BRIEF A: Reproduce the passage of the text on divorce in Pakistan starting with "Once the knot" and going on through "takes the backseat.".
BRIEF B:
Answer these questions from the text on divorce in Pakistan:
(i) To whom is the stigma associated with divorce in Pakistan predominantly attached?
(ii) What term does the text use for marriages in which the "boy" and "girl" know each other and both families take the final decision?
(iii) Once the knot is tied, with whose family does the "girl" go to live?

Divorce in Pakistan
Hazard: The stigma associated with Divorce in Pakistan is predominantly attached to the female. This is a female perspective…..
Happily Ever After…
Getting married is a giant leap of faith. You give up your independence and freedom to be half of a whole; and it feels right while you are taking the decision. Well…maybe not right, but in Pakistan, “right” is what you are expected to feel. Even if every cell in your body is screaming otherwise! Welcome to the world of Arranged and Partly-Arranged Marriages. I use the term Partly-arranged to define marriages where the “boy” and “girl” (not man and woman, mind you!) know each other and the families from both sides come into the picture to take the final decision. If the families judge the match to be “acceptable”, the deal is finalized. Otherwise, love or no love, the couple has to break up.
Once the knot is tied, the “girl” leaves her home to go and live with the “boy’s” family. In the new surroundings, she’s expected not only to adjust immediately, but to love, respect, nurture and serve the whole extended family. And three cheers for Pakistani women, because they DO! Even before knowing who they are going to marry, they are ready for the “responsibilities” of a new life, a new home, a different role and a new family. The man’s family becomes the new bride’s first priority while her own needs and her own family takes the backseat.

SOURCE MATERIAL:
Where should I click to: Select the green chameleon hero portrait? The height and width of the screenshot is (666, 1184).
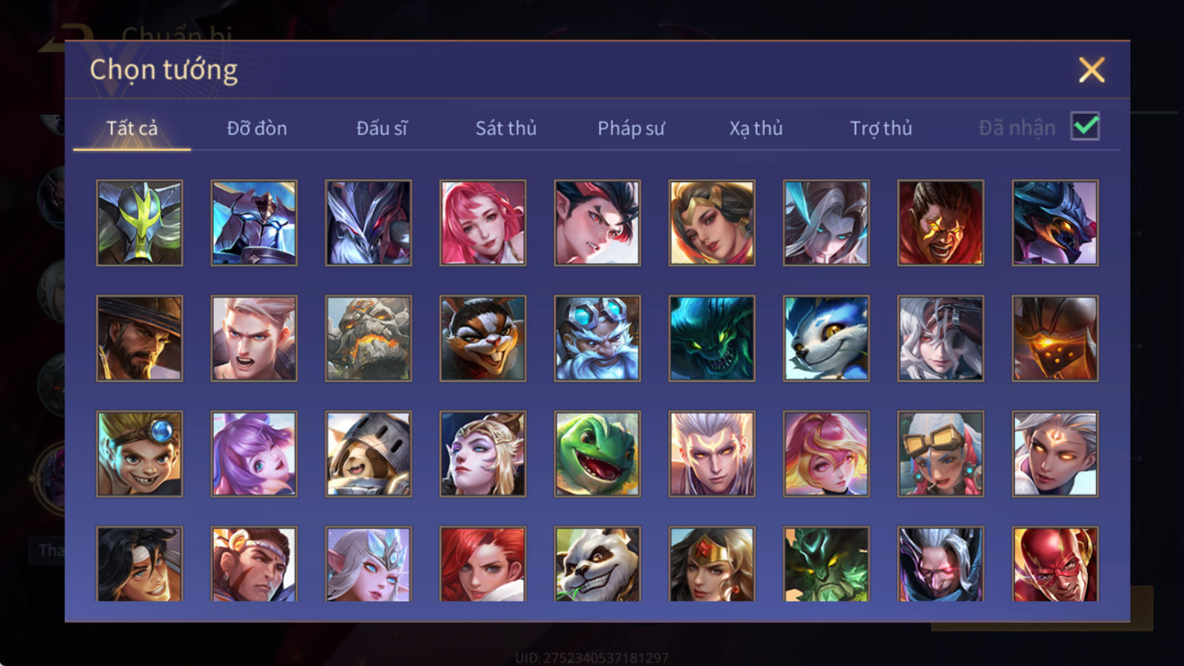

RESULT A:
Once the knot is tied, the “girl” leaves her home to go and live with the “boy’s” family. In the new surroundings, she’s expected not only to adjust immediately, but to love, respect, nurture and serve the whole extended family. And three cheers for Pakistani women, because they DO! Even before knowing who they are going to marry, they are ready for the “responsibilities” of a new life, a new home, a different role and a new family. The man’s family becomes the new bride’s first priority while her own needs and her own family takes the backseat.

RESULT B:
(i) The female.
(ii) Partly-arranged marriages.
(iii) The "boy's" family.